Single by Steely Dan

from the album Katy Lied
- B-side: "Chain Lightning"
- Released: September 1975
- Recorded: November 1974
- Studio: ABC, Los Angeles, California
- Genre: Soft rock
- Length: 3:16
- Label: ABC
- Songwriters: Walter Becker, Donald Fagen
- Producer: Gary Katz

Steely Dan singles chronology
| "Black Friday" (1975) | "Bad Sneakers" (1975) | "Kid Charlemagne" (1976) |

Official audio
- "Bad Sneakers" on YouTube

= Bad Sneakers =

"Bad Sneakers" is a song by jazz rock band Steely Dan. It was released as the second single from and second track on their 1975 album Katy Lied, but only reached number 103 in the charts. The album's producer, Gary Katz, later regretted not suggesting that the song be released as a single. The band Sneaker, best known for their Top 40 hit "More Than Just the Two of Us", took their name from "Bad Sneakers".

Cash Box noted that "a razored guitar bridge highlights and counterbalances some laidback vocals with the overall sound layered and dimensional." Record World said that it "pieces together bits of the L.A. r&r experience while stranded outside of Radio City Music Hall." Steely Dan biographer Anthony Robustelli likened it to their later song "Aja" in that it features sections which are disparate in both feel and genre (with elements of reggae, funk, and jazz) yet fit together seamlessly.

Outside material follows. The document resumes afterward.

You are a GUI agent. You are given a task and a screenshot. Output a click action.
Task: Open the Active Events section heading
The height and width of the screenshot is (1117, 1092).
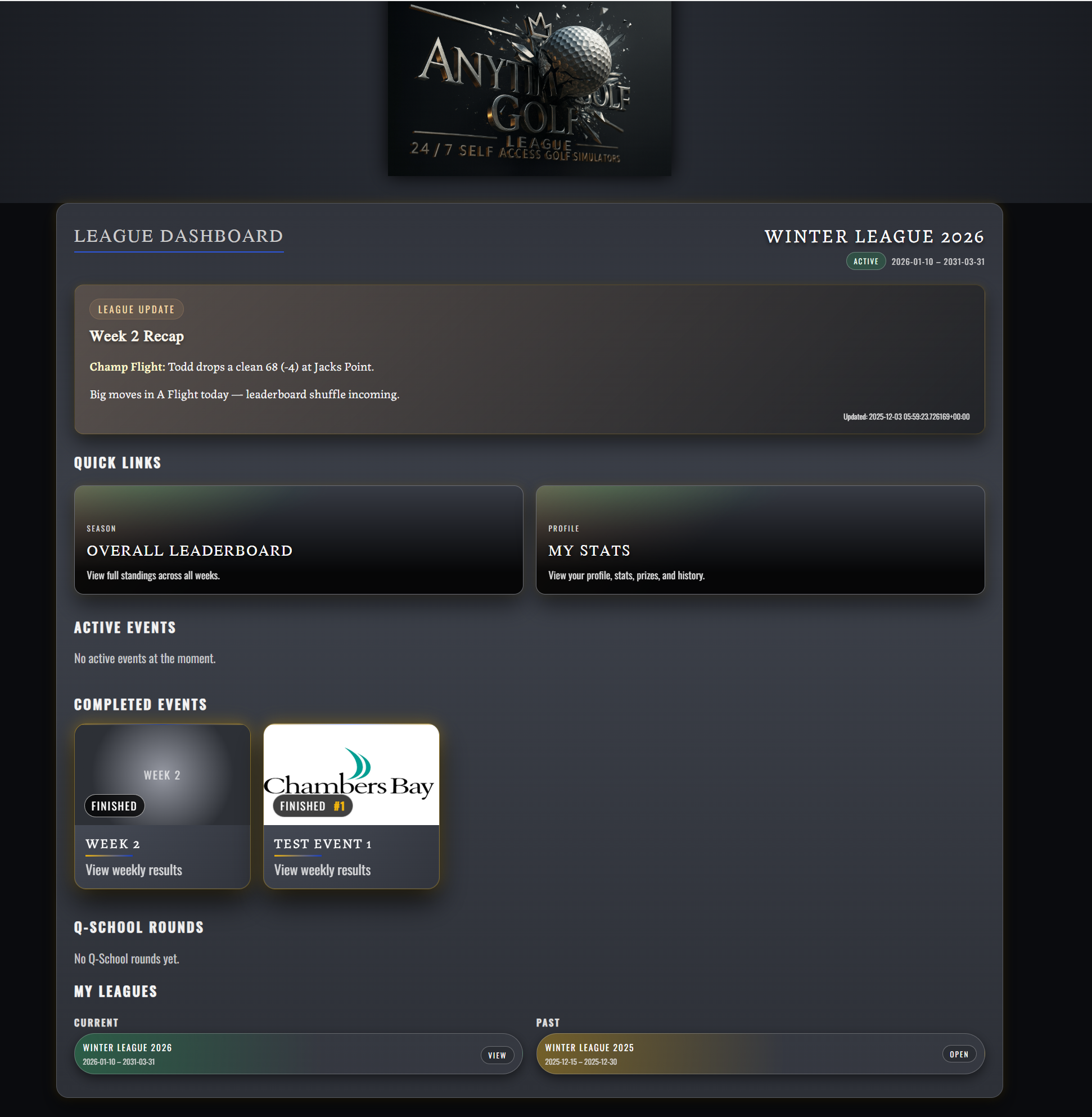point(124,627)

The backing vocals on "Bad Sneakers" are by Michael McDonald, who made his recording debut with Katy Lied. Robustelli said that for most people, the entrance of McDonald's vocals on the second pre-chorus (at the lyric "going insane") is the most memorable part of the song. McDonald had previously been a member of Steely Dan's 1974 touring band, and would continue to perform backing vocals for the band in recordings until 1980. The song also appears on the compilation albums A Decade of Steely Dan and Citizen Steely Dan.

==Lyrics==
As usual for their works, songwriters Walter Becker and Donald Fagen have been silent about the meaning of "Bad Sneakers". However, biographer Brian Sweet has assessed that the song seems to be about Becker and Fagen's longing for New York and their difficulty relating to the people and general climate of their new home of California. Another Steely Dan biographer, Anthony Robustelli, says it is likely that the lyric "Five names that I can hardly stand to hear, including yours and mine" refers to the five original members of Steely Dan (which includes Becker and Fagen).

== Personnel ==
Credits per Robustelli.

- Steely Dan
- Donald Fagen – lead vocal
- Walter Becker – guitar solo

- Additional musicians
- Michael Omartian – piano
- Hugh McCracken – guitar
- Denny Dias – electric sitar
- Chuck Rainey – bass guitar
- Jeff Porcaro – drums
- Victor Feldman – vibraphone
- Michael McDonald – backing vocals

== Covers ==
The alternative band The Push Stars covered the song for the Me, Myself & Irene (2000) soundtrack. It is one of eight Steely Dan covers which appear on that soundtrack.